Tengo sed de ti. Sí, esa es la única manera de comenzar a describir mi amor por ti. Tengo sed de ti. Tengo sed de amarte y de ser amado por ti. Así de preciosa eres para mí. Tengo sed de ti. Ven a mí y llenaré tu corazón y sanaré tus heridas. Os haré una nueva creación y os daré paz, incluso en todas vuestras pruebas. Tengo sed de ti.

¿No os dais cuenta que mi Padre ya tiene un plan perfecto para transformar vuestra vida, a partir de este momento? Confía en mi. Pídeme todos los días que entre y me haga cargo de tu vida, y lo haré. Te prometo ante mi Padre celestial que obraré milagros en tu vida. ¿Por qué haría esto? Porque tengo sed de ti. Lo único que te pido es que te confíes a mí por completo. Yo haré todo el resto”.

Laura Richards y su hijo Stephen se reencontraron y él le ha hecho conocer el amor de Dios – Foto gentileza de Laura Richards

Estas palabras me dejaron atónita. Sentí como si el padre me estuviera hablando directamente. Excepto que no era el sacerdote quien me hablaba, era Jesús mismo. Había estado conmigo toda mi vida. Él sabía todo sobre mí, todas las cosas malas que había hecho, y, sin embargo, me ha amado toda mi vida. ¡Qué alegría hay al saber eso! ¡Qué consuelo! Qué estabilidad saber que tu Creador te ama únicamente porque te creó. No tiene nada que ver con lo que has hecho o no hecho. Él te ama porque eres tú. Y no hay nada que puedas hacer al respecto.

Puedes hacer algunas cosas realmente malas y sin sentido, y al final del día, Jesús estará esperando a la puerta de tu corazón, llamando, esperando que la abras para dejarlo entrar. Es un gran sentimiento, saber que yo no puedo deshacerme de Él. Jesús siempre está con nosotros. Él siempre ha estado con nosotros. ¡Me da la sensación de que tengo el poder de hacer cualquier cosa!

Puedo lograr cualquier cosa porque, incluso en el fracaso, Él me amará. Y no es sólo un amor pasivo, sino activo, que puedo sentir mientras lo busco en la oración y en la Misa. Pero esa es la clave. Está esperándote. Él siempre ha estado esperando que hagas un movimiento. Él ha estado llamando a tu puerta toda tu vida y si quieres tener una relación con Él, tienes que abrir la puerta. Tienes que hablar con Él.

Pensé en cuando era adolescente y me encontré embarazada. Recuerdo haber ido a hacerme ‘la prueba de embarazo gratuita’ y cómo me sentí cuando me dijeron los resultados. Recuerdo sentir el miedo de contárselo a mis padres y contárselo a mi novio y la vergüenza de enfrentarme a sus padres. Recuerdo las dificultades que rodearon el embarazo. Recordé el nacimiento de mi hijo, abrazarlo y luego darlo en adopción. Recordé los sentimientos de dolor y pérdida durante nuestros 23 años separados, y pensé en la alegría abrumadora de nuestro reencuentro.

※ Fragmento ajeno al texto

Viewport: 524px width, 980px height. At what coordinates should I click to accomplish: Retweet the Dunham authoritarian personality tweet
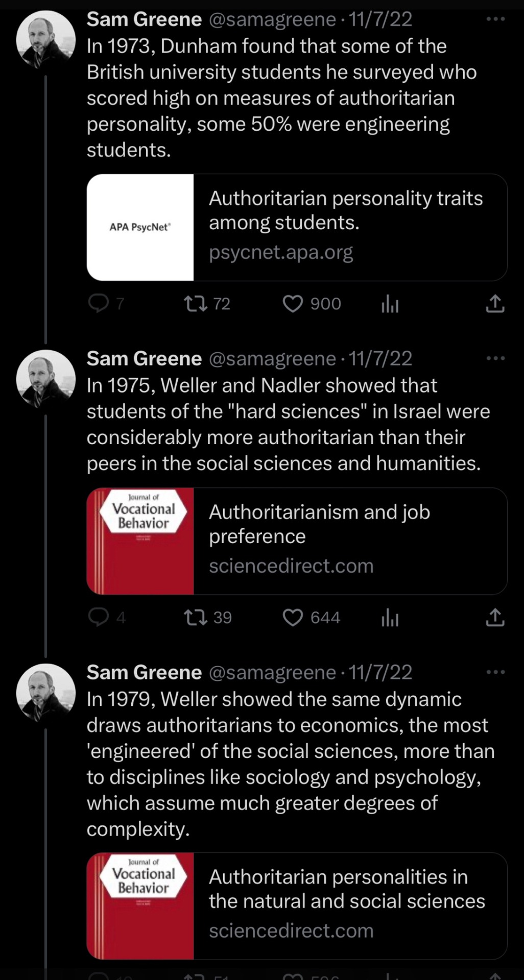pyautogui.click(x=196, y=304)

Miré hacia atrás en mi vida para ver dónde estaba Dios. Cuando era niña, recordaba haber sido tan fiel y no haber tenido dudas. Recuerdo estar sentada en la iglesia con mis padres, hermanos y abuelos. Recuerdo ver la luz de la ventana brillando justo sobre mí y sentir que Dios me miraba directamente. Recuerdo que crecí y me alejé de él y no lo veía por ninguna parte. Me concentré en mi familia y mi carrera y sentí satisfacción con mi esposo y mis hijos, pero no me encontré con Dios.

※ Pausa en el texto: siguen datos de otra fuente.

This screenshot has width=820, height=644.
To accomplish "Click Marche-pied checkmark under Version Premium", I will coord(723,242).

Entonces, finalmente, alguien me dijo que Jesús me había amado toda mi vida y llegué a creerlo. Me pregunté ¿por qué nadie me había dicho esto antes? Tengo 40 años, por el amor de Dios; Hubiera sido bueno saber esto antes. Seguramente en algún momento de la Misa, o en el colegio, o en casa alguien me podría haber hecho saber esto antes. Cuando le pregunté a mi párroco sobre esto, dijo que me lo habían dicho antes, y probablemente muchas veces.

Entonces me vino a la mente un viejo dicho: “Cuando el alumno está listo, llega el maestro”. No había estado lista, no hasta ahora. Dios tiene un plan; ha tenido uno todo el tiempo. De repente miré hacia atrás, al camino de mi vida, aquel que estaba plagado de colinas locas y puntos muy bajos, con giros y paradas aleatorias, y lo vi por primera vez a través de los ojos de Dios: era una línea recta. Había tenido un plan todo el tiempo. Él estuvo allí cuando yo estaba embarazada y dí en adopción a mi hijo. Y este niño, a quien salvé, regresó y me salvó; todo eso estaba en su plan.

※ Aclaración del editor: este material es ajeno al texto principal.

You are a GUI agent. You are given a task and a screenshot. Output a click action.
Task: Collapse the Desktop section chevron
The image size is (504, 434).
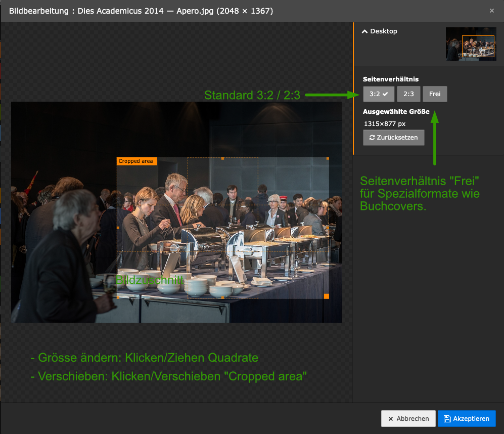[364, 31]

He tenido momentos, varios de ellos en los últimos años, en los que le he suplicado a Dios: ‘¿Por qué me hiciste esto? ¿Por qué un Dios bueno y bondadoso, que me ama tanto como tú, me haría pasar tanto dolor y sufrimiento durante tanto tiempo?’

Recuerdo un caso específico, hace unos años, estando en la iglesia, orando fervientemente con todo mi corazón, orando a través de mi dolor y preguntándole a Dios: ‘¿Por qué me hiciste esto?’ Y preguntándole una y otra vez y esperando con dolor una respuesta. Finalmente llegó su respuesta, como un suspiro: ‘He hecho esto por ti. ¡Mírate! Mira lo fuerte que eres. Mira la persona en la que te has convertido. He hecho esto por ti’.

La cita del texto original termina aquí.